The final common meaning, as well as the oldest, is the periodic review and update of existing course materials to maintain accuracy and ensure that the courses consistently reflect the best practices. In the medical world, this is the maintenance of courses to reflect changing standards of care or changes to current guidelines. Constant expert maintenance is of extreme importance in medicine. There are few areas that change as rapidly and none as large as medical diagnostics and treatment.
The other definitions of curation can apply here as well, if you are one of the people involved in the administration of review, teaching or CME courses for your organization.
The questions arise - How do we collect the expertise that exists in the medical, academic, or healthcare delivery system? How do we organize it, improve it, and maintain it?
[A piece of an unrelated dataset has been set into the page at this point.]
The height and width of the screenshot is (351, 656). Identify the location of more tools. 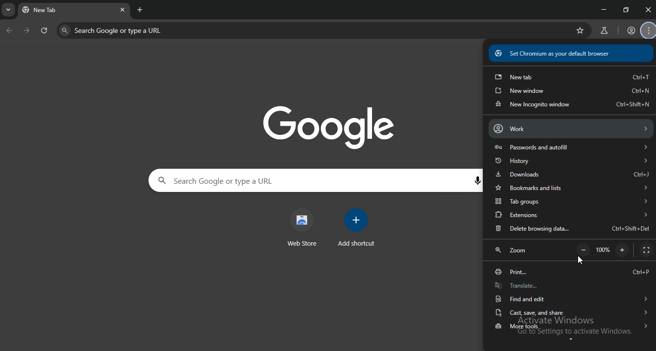
(571, 327).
And, keep in mind, the issues faced by a nurse practitioner program in an academic setting are going to be different from those faced by the Director of Urgent Care at a regional system or a Chair at a medical school.
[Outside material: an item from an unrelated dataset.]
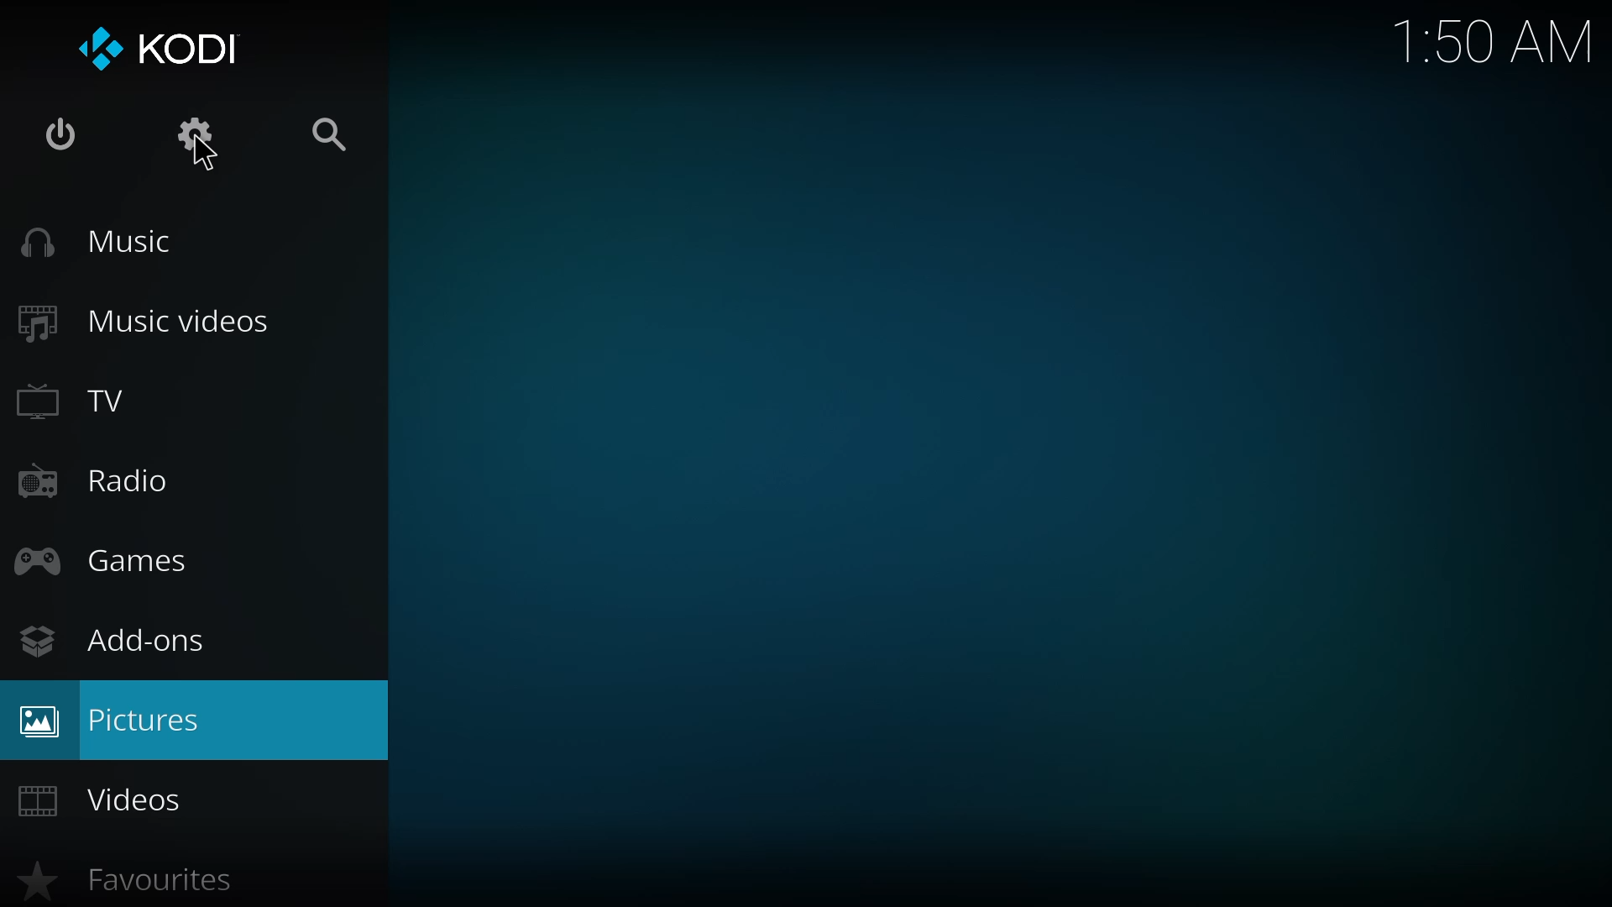 The image size is (1612, 907). Describe the element at coordinates (116, 799) in the screenshot. I see `videos` at that location.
Collecting the material isn't the end of the job. We know what it takes.
Collecting the material is one problem. Improving it each year is another. Keeping it all up to date is yet another. Challenger Corporation, makers of Med-Challenger, devotes a lot of time to this question internally. We have 28,000 Q&A’s with 19,000 in active use right now, composed of upwards of 1,200,000 words. We have 18,000 clinical diagnostic images and illustrations and 30 courses that must be reviewed annually or, in some fields, every six months. Add in article-based MOC requirements, and it becomes quite a job.
We’ve built tools and processes to pull together content teams and expert medical editors, cull and add materials to medical topics and rapidly deliver changes.
Know-how and New Tools for Online Educators
Recently, Challenger Corporation has begun the introduction of some of those tools into our academic and corporate products for customers to use. As training in many medical professions progresses towards competency-based medical education (CBME), and we see more customers wanting to collect and curate their own material, we want to help.
One way we can do that is by providing tools and materials. Unsurprisingly, the most ambitious efforts to collect and differentiate training materials has been in academic organizations - medical and nursing schools. These organizations spent countless hours creating and recreating teaching materials each year.
Another way will be by talking about what Challenger does for best practices internally and what we’ve learned from the broader e-learning marketplace. We’ve been accumulating and editing medical material for nearly three decades with increasingly capable technological tools.
Keeping it fresh and focused. Content providers like Med-Challenger understand the finer points of online medical education content curation from decades of experience.
"Unsurprisingly, the most ambitious efforts to collect and differentiate training materials has been in academic organizations - medical and nursing schools. These organizations spent countless hours creating and recreating teaching materials each year."
The Start of a Series: Online Medical Education Creation and Curation
We're going to start the series with online Q&A construction.
Online courses are often self-study courses, designed to work asynchronously, and offering few opportunities for students to interact with other students or ask questions of experts. The stems, case-based layouts, good distractors, good constructs, remediation, and references need to be designed as stand-alone. The programmatic environment matters here as well, with feedback and adaptation as students progress through the questions.
We'll be looking at taxonomies, collecting questions into subjects and courses, and, eventually, stand-alone curricula. We'll also be looking at image acquisition and reproduction in the age of HIPAA, review processes, and some of the other issues specific to medical diagnostic training in online programs.
Online programs are growing incredibly rapidly, as barriers to entry and costs of delivery drop. One of the things that hasn’t dropped in price is the cost of production. Inside medical training, the pace of change is tremendous, and triage is required to know what to cover, as well as the half-life of that information.
Outside medicine, looking at e-learning in general, the failure rate of online programs to achieve results is incredibly high. There are some reasons for that involving students, faculty, and course content. We’ll talk about expertise gaps and the issues that impact online courses.
We’re going to share more about how we create and maintain courses, in hopes that it will help you with yours.